Im Gespräch mit dem Berliner »Tagesspiegel« wies Schulleiter Uwe Runkel Kritik der Eltern, die Schule habe zu spät reagiert, zurück. Schon beim ersten Diskriminierungsvorfall, der zur Kenntnis gelangte, haben man die Großeltern des Schülers, Zeitzeugen des Holocaust, in die Klasse eingeladen, um dort das Thema mit den Klassenkameraden des betroffenen Schülers aufzuarbeiten, schrieb die Schulleitung auf ihrer Website.
Die Friedenauer Gemeinschaftsschule ist seit 2016 Teil des Netzwerks »Schule ohne Rassismus – Schule mit Courage«. Sie ist keine reguläre Einzugsgrundschule. Schulpflichtige Kinder aus dem Umkreis des S-Bahnhofs Friedenau besuchen in der Regel entfernter gelegene Schulen in Schöneberg.

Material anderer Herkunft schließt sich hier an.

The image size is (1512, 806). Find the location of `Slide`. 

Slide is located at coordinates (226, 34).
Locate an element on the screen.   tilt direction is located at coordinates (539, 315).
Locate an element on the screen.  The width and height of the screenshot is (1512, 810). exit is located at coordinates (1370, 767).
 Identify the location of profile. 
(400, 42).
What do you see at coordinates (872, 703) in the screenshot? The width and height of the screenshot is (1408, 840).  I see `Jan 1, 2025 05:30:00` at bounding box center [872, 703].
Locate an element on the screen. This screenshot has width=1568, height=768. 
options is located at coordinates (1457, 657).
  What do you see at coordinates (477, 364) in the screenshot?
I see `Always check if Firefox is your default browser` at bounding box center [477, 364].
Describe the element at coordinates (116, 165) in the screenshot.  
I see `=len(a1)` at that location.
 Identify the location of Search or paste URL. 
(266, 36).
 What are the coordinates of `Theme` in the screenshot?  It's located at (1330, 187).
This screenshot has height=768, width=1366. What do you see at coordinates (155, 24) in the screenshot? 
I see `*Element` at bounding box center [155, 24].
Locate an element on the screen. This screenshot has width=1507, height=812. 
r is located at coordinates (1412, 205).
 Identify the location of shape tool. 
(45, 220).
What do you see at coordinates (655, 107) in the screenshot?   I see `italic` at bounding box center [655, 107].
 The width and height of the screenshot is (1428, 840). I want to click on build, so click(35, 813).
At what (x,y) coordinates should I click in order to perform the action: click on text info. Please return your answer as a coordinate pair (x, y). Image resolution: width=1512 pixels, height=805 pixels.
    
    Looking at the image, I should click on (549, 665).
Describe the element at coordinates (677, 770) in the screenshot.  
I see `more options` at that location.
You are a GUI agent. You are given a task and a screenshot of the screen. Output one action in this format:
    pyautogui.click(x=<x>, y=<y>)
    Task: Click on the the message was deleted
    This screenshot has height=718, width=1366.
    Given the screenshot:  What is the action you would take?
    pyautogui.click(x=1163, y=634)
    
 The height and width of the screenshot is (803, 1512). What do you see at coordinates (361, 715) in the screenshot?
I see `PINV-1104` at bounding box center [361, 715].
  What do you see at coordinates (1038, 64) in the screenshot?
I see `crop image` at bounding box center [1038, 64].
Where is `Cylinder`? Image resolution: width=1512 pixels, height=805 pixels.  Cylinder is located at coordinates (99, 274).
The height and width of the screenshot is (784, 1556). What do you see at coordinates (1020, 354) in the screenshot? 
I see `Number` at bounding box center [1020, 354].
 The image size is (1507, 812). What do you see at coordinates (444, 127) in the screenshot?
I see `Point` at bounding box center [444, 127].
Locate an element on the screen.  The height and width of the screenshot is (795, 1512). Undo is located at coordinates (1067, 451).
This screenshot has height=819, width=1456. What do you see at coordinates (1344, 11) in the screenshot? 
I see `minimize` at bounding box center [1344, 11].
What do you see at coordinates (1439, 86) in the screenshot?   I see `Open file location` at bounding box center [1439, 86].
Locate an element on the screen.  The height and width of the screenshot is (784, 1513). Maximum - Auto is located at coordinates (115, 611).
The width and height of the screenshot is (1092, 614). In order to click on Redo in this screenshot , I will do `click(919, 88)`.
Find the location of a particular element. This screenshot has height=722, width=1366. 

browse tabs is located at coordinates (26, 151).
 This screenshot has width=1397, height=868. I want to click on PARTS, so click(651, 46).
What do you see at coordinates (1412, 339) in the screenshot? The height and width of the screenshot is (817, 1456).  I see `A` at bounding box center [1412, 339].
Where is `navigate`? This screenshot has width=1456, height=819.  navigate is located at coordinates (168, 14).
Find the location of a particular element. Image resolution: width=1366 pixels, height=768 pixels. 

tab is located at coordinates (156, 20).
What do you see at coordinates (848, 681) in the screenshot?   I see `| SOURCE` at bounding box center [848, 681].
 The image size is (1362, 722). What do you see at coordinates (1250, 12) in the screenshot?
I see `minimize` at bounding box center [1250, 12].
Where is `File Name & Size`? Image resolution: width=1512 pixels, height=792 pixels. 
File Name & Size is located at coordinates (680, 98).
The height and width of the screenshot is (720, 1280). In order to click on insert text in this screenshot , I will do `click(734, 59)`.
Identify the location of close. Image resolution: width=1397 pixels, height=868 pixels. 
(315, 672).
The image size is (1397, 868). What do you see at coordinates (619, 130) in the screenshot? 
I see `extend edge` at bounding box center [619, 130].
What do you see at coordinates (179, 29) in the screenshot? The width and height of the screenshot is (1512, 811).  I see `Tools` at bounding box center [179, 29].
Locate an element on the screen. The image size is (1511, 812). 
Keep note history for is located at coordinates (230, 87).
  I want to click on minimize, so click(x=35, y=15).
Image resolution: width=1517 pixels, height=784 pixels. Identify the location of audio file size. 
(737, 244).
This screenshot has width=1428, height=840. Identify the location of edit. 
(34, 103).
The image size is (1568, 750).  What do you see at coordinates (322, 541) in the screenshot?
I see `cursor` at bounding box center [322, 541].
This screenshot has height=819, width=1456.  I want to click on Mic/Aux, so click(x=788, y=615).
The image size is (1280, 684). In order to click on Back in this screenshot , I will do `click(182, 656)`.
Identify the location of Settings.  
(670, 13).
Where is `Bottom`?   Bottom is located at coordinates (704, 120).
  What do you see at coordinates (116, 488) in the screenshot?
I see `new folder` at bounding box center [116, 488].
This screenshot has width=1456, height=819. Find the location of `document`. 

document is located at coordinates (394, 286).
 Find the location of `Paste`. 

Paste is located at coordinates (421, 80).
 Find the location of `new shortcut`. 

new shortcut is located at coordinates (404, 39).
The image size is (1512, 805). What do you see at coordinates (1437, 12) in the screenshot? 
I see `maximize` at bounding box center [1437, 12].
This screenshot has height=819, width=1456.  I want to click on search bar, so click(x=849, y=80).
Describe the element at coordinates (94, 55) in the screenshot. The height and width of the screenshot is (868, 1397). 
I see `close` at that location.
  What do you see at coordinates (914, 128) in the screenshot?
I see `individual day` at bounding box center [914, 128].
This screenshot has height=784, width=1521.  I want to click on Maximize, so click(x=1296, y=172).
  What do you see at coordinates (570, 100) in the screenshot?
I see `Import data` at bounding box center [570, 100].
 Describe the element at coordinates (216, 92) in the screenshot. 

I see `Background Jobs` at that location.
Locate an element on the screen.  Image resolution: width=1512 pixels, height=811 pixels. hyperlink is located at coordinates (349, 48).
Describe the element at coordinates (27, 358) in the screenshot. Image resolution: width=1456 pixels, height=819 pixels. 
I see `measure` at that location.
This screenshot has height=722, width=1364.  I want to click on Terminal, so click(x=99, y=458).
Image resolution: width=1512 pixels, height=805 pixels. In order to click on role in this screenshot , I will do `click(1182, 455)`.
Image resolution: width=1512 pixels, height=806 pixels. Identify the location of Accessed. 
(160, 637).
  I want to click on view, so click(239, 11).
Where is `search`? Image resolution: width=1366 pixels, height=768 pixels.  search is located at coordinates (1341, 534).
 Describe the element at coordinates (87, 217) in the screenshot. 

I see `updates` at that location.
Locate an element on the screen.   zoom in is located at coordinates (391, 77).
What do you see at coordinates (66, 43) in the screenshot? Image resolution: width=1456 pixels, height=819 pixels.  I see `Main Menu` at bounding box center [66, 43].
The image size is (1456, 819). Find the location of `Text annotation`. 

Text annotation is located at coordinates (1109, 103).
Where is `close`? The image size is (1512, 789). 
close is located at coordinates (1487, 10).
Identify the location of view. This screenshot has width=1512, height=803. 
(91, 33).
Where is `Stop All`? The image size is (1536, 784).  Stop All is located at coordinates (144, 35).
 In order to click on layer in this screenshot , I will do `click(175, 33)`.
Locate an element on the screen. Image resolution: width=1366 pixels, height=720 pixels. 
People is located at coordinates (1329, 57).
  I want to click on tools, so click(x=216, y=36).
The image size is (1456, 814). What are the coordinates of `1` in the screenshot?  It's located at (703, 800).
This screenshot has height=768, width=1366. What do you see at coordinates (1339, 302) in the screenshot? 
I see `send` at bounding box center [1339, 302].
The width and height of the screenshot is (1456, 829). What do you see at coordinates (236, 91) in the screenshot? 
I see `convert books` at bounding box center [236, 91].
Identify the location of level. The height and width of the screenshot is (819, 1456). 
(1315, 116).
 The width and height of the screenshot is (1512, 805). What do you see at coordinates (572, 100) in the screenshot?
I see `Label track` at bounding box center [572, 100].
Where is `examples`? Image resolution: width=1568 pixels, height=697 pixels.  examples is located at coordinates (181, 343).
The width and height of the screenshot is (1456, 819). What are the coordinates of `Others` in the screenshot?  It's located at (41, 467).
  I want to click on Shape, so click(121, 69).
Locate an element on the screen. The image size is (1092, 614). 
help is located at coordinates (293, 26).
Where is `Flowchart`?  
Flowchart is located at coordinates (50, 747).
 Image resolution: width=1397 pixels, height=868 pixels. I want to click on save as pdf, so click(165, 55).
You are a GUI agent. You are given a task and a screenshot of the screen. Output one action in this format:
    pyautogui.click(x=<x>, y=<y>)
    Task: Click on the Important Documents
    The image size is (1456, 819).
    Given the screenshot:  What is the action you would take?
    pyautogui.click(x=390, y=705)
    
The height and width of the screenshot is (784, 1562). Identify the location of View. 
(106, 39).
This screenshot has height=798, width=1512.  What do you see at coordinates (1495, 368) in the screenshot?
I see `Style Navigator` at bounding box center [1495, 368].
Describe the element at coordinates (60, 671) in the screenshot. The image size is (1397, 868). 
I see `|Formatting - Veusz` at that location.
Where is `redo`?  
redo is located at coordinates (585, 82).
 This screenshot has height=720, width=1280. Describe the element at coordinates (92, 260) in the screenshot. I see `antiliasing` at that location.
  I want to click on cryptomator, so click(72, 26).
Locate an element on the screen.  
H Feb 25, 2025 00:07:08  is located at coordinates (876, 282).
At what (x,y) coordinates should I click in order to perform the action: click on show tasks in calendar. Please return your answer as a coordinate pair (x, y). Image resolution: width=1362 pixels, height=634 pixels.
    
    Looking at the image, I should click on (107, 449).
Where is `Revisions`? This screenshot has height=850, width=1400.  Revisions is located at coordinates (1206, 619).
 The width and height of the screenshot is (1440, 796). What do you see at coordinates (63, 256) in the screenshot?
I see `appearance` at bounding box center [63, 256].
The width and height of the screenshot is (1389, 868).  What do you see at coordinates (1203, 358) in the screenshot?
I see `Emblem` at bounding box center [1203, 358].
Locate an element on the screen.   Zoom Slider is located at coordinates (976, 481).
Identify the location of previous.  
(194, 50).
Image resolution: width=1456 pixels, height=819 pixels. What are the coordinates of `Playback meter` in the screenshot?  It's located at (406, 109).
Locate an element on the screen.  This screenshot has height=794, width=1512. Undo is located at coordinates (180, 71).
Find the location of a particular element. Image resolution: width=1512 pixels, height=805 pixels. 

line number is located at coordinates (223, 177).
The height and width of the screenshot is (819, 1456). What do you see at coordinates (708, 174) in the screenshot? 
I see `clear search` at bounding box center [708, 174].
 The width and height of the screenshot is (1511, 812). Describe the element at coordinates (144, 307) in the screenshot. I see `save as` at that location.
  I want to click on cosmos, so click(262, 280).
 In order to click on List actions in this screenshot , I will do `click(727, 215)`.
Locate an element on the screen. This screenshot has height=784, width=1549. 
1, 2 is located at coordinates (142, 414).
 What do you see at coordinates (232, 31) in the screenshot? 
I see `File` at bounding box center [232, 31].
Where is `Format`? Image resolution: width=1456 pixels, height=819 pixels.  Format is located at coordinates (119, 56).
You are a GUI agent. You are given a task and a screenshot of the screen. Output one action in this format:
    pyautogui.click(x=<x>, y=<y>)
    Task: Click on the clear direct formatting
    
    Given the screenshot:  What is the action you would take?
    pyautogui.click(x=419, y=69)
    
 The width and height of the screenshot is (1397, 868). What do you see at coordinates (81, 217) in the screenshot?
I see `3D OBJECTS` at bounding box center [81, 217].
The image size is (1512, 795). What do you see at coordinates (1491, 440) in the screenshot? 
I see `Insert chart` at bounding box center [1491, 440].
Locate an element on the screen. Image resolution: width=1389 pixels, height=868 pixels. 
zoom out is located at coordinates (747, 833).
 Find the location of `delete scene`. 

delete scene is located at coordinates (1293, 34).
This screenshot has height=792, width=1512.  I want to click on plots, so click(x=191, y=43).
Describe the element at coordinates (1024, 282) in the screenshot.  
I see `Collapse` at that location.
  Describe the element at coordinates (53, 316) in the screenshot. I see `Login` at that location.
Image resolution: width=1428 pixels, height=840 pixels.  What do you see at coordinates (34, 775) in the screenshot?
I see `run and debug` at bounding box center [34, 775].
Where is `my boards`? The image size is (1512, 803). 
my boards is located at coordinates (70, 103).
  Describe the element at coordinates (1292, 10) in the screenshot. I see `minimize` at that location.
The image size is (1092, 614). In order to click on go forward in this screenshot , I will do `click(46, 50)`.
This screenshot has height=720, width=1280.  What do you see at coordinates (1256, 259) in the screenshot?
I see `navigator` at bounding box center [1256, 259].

Rabbiner Ebenfalls in Berlin-Friedenau, mehrere Hundert Meter von der Schule entfernt, war 2012 Rabbiner Daniel Alter von mehreren mutmaßlich arabischstämmigen Jugendlichen vor den Augen seiner Tochter zusammengeschlagen worden. Die Ermittlungen der Polizei blieben ohne Ergebnis.
Zentralratspräsident Schuster appellierte an die muslimische Gemeinschaft, »den antisemitischen Tendenzen in ihren Reihen mit aller Entschiedenheit entgegenzutreten«. Es könne nicht angehen, »dass in einem Teil der Moscheen in Deutschland Judenfeindlichkeit und Israelfeindlichkeit aktiv Vorschub geleistet wird«.